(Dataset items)
§ §

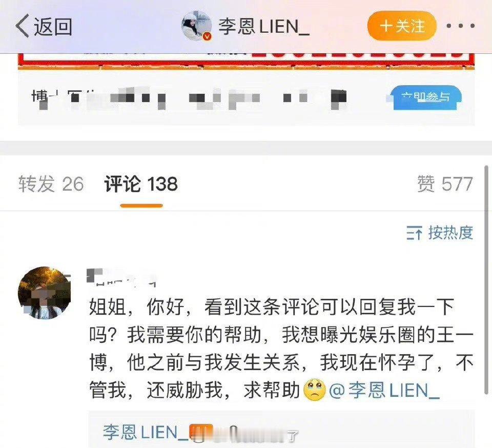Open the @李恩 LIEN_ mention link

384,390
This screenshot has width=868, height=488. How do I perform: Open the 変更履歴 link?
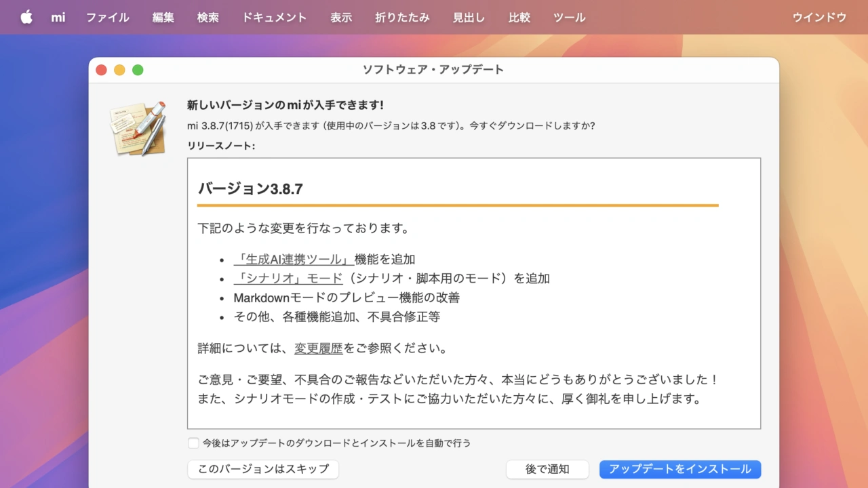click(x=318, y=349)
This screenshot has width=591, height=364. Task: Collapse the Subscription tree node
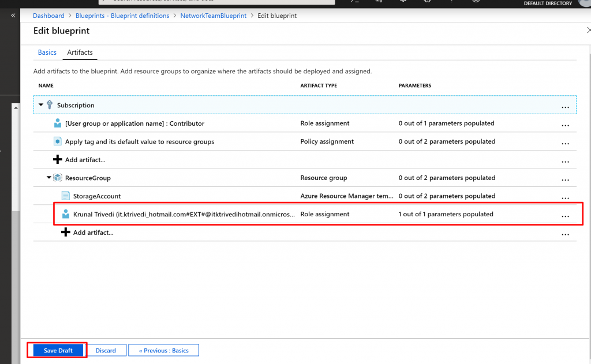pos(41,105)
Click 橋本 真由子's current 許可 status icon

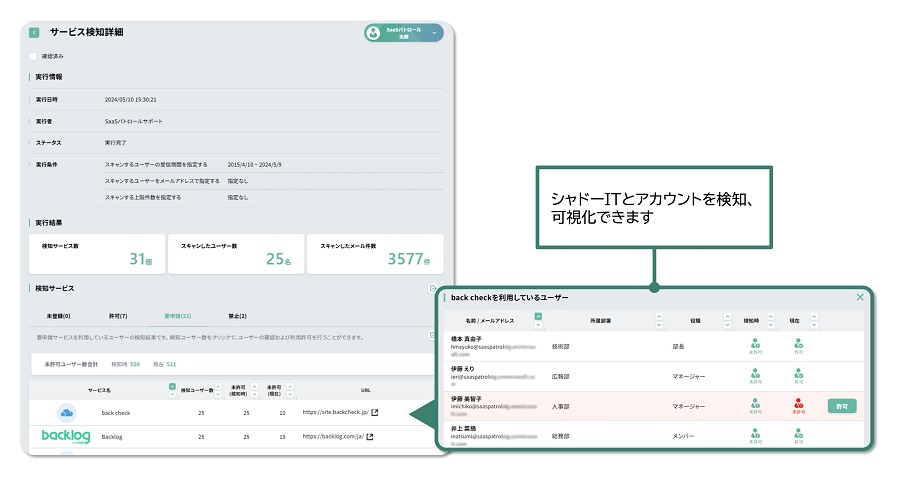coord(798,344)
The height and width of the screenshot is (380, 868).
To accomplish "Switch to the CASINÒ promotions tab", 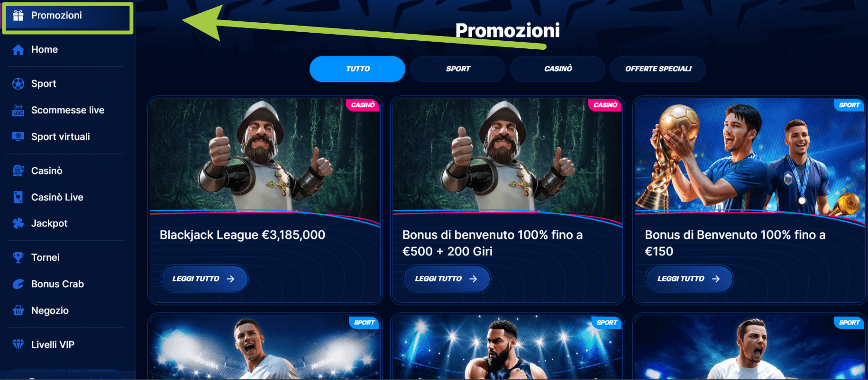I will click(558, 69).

§ §

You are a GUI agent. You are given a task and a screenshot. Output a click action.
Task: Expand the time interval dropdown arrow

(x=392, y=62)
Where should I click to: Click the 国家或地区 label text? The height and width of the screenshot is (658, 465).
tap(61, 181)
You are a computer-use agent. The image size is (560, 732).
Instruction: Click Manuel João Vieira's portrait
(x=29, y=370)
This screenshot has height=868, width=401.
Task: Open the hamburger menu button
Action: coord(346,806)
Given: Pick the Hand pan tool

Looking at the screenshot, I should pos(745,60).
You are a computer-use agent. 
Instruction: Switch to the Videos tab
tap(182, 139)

§ §

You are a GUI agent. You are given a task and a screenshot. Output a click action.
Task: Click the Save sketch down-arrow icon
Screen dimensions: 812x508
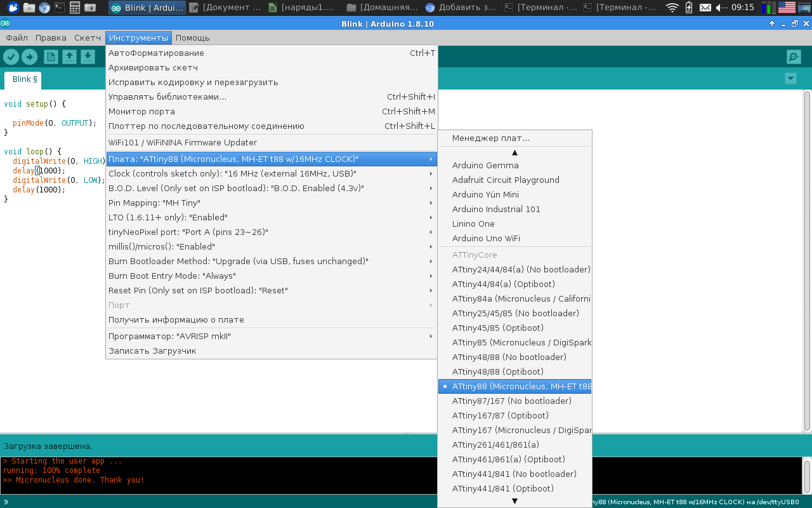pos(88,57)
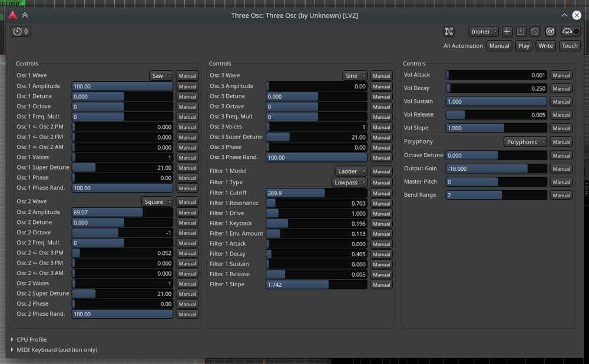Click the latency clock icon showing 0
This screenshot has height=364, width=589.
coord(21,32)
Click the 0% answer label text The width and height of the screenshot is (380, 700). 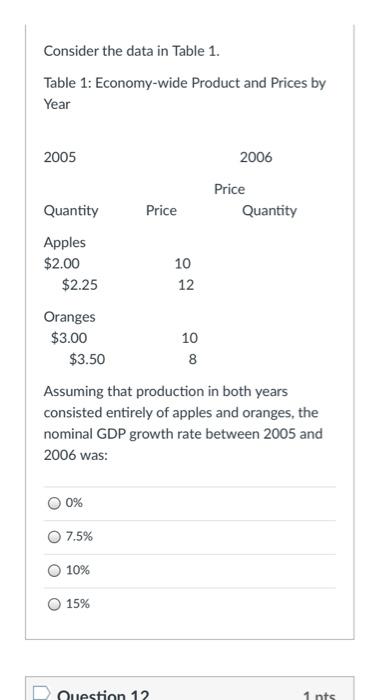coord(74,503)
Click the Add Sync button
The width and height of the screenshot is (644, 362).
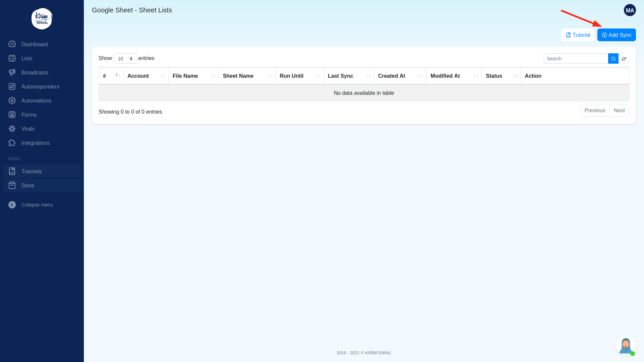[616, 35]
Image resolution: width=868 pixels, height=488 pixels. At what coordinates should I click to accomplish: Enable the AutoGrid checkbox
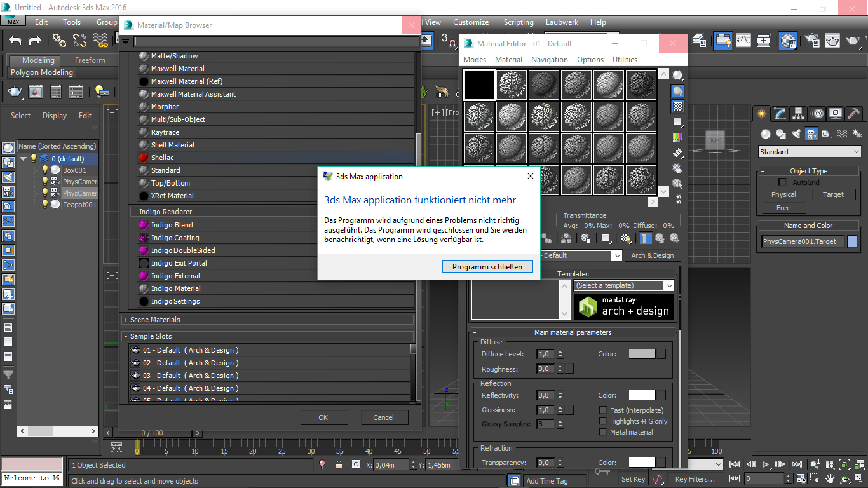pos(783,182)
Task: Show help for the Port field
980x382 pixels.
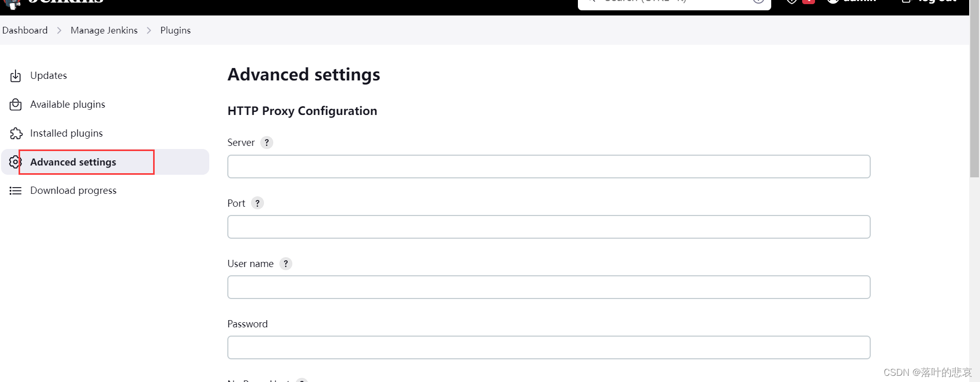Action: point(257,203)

§ §

Show the lines above that include "agent".

REPLY TO THE TASK:
You are a GUI agent. You are given a task and a screenshot. Output a click action.
You are a computer-use agent. The image size is (560, 732).
You are a computer-use agent. 
You are a GUI agent. You are given a task and a screenshot. Output a click action.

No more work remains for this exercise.